EXTRACT -
If there are such things as timid people in a down-to-earth place like the Lancashire mill town of Bolton I’ve got news for them. There is absolutely no need to knock at the knees when you walk past the strange house at 311, Hulton Lane. It isn’t half as haunted as it’s supposed to be. In fact, if you were to spend the night there you would be more likely to kill yourself with laughter than die of fright. I know, for I have spent six nights in the place which is supposed to be haunted by a couple of benign spirits and a malicious ghost who throws his weight about every Saturday night.

I must confess that I did not go without a certain amount of apprehension. It was just about the most haunted house in Britain, I was informed. And Mr David Cohen, a member of Manchester Psychical Research Society, told me bloodcurdling tales of chairs and pokers being hurled about mysteriously. Mr Leo Beckett, his wife, Elsie, and their 15-year-old son, Robert, did nothing to dispel my fears. They told me that Croaky – they call the malicious ghost that because he has a hoarse voice – has made their life sheer hell. He had, according to them: Wrecked the electricity meter and wiring; Blown up the gas meter; and Set fire to skirting boards, walls and floorboards. 

I found plenty of evidence of a wrecker at work. Mrs Beckett was cooking on a coal fire (as she has done for a year) and the place was lit by oil lamps only. “It’s all Croaky’s fault,” Mrs Beckett told me. Local electricity board and gas board officials certainly agreed with her. At the electricity board office I was told: “The family maintain it was the work of spirits. All we know is that the damage was done. We cut off the supply for safety.” At the gas board offices I was told that they too had cut off the supply because of the danger. They also told me that holes had been drilled in the pipe which fed gas through the meter.

SUPPLIED ENTRIES -
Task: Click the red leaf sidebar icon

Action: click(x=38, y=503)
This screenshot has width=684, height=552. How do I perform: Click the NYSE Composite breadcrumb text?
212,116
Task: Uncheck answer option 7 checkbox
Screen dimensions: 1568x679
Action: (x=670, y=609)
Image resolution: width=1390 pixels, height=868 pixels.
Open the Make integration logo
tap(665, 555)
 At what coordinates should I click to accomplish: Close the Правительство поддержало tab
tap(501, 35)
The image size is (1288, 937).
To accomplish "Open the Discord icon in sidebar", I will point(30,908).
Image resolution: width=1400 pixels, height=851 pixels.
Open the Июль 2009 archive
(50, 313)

LIST OF TASKS -
[a] Swap "apprehension" for "unease" and give back the part of the haunted house article that opens with the words containing "I must confess" and closes with "walls and floorboards.".
[b] Please translate this sentence from the haunted house article into Spanish: "It isn’t half as haunted as it’s supposed to be."
The data above come from a separate source.

EXPECTED ANSWERS -
[a]
I must confess that I did not go without a certain amount of unease. It was just about the most haunted house in Britain, I was informed. And Mr David Cohen, a member of Manchester Psychical Research Society, told me bloodcurdling tales of chairs and pokers being hurled about mysteriously. Mr Leo Beckett, his wife, Elsie, and their 15-year-old son, Robert, did nothing to dispel my fears. They told me that Croaky – they call the malicious ghost that because he has a hoarse voice – has made their life sheer hell. He had, according to them: Wrecked the electricity meter and wiring; Blown up the gas meter; and Set fire to skirting boards, walls and floorboards.

[b] No está ni la mitad de embrujada de lo que se supone.